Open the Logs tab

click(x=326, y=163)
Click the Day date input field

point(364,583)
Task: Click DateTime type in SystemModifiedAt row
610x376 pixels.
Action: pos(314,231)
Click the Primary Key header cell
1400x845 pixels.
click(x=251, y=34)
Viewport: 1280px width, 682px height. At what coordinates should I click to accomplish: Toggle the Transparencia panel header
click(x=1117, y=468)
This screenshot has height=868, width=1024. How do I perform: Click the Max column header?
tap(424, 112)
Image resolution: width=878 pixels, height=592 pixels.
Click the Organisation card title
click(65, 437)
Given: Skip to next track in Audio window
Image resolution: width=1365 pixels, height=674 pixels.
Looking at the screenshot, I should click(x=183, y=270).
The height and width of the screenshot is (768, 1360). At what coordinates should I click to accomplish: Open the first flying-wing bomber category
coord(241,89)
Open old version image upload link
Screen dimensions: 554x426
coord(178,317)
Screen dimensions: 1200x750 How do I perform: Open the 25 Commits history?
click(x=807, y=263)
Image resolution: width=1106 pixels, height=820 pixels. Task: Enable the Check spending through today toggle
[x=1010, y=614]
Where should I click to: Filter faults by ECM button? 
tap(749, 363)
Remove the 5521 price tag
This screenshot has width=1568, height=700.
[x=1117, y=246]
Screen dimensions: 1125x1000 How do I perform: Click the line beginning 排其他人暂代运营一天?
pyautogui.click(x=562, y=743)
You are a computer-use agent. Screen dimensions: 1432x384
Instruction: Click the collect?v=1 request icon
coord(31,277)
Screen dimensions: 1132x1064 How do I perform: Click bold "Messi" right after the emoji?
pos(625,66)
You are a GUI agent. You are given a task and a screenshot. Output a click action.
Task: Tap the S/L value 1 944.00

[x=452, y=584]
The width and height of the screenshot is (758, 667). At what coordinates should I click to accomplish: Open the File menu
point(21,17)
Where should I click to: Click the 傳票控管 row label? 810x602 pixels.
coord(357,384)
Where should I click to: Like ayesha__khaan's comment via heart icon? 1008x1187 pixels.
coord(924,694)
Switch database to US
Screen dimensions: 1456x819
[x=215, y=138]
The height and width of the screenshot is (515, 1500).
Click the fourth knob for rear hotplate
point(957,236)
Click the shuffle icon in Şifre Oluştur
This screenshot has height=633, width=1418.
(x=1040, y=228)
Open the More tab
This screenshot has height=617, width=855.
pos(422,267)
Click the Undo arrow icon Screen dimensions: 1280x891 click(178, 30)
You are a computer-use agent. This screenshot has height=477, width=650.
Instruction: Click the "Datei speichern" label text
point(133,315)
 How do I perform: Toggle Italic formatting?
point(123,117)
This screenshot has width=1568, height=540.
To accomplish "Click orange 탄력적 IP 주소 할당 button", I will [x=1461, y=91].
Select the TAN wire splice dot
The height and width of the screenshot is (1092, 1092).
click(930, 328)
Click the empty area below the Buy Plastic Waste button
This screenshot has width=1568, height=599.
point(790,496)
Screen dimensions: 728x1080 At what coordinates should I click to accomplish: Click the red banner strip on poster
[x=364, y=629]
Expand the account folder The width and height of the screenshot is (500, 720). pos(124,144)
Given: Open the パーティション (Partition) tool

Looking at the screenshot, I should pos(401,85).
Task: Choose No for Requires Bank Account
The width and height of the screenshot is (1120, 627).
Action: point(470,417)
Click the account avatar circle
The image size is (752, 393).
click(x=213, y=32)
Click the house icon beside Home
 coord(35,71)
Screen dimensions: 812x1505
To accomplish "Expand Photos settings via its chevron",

Assigned task - In the data above, start at the line that has "Screen dimensions: 1132x1064", stop after the line that has "Click the Undo", and print every line in between exactly as it stands.

Exercise solution -
Screen dimensions: 1132x1064 How do I perform: Click bold "Messi" right after the emoji?
pos(625,66)
You are a GUI agent. You are given a task and a screenshot. Output a click action.
Task: Tap the S/L value 1 944.00

[x=452, y=584]
The width and height of the screenshot is (758, 667). At what coordinates should I click to accomplish: Open the File menu
point(21,17)
Where should I click to: Click the 傳票控管 row label? 810x602 pixels.
coord(357,384)
Where should I click to: Like ayesha__khaan's comment via heart icon? 1008x1187 pixels.
coord(924,694)
Switch database to US
Screen dimensions: 1456x819
[x=215, y=138]
The height and width of the screenshot is (515, 1500).
Click the fourth knob for rear hotplate
point(957,236)
Click the shuffle icon in Şifre Oluştur
This screenshot has height=633, width=1418.
(x=1040, y=228)
Open the More tab
This screenshot has height=617, width=855.
pos(422,267)
Click the Undo arrow icon Screen dimensions: 1280x891 click(178, 30)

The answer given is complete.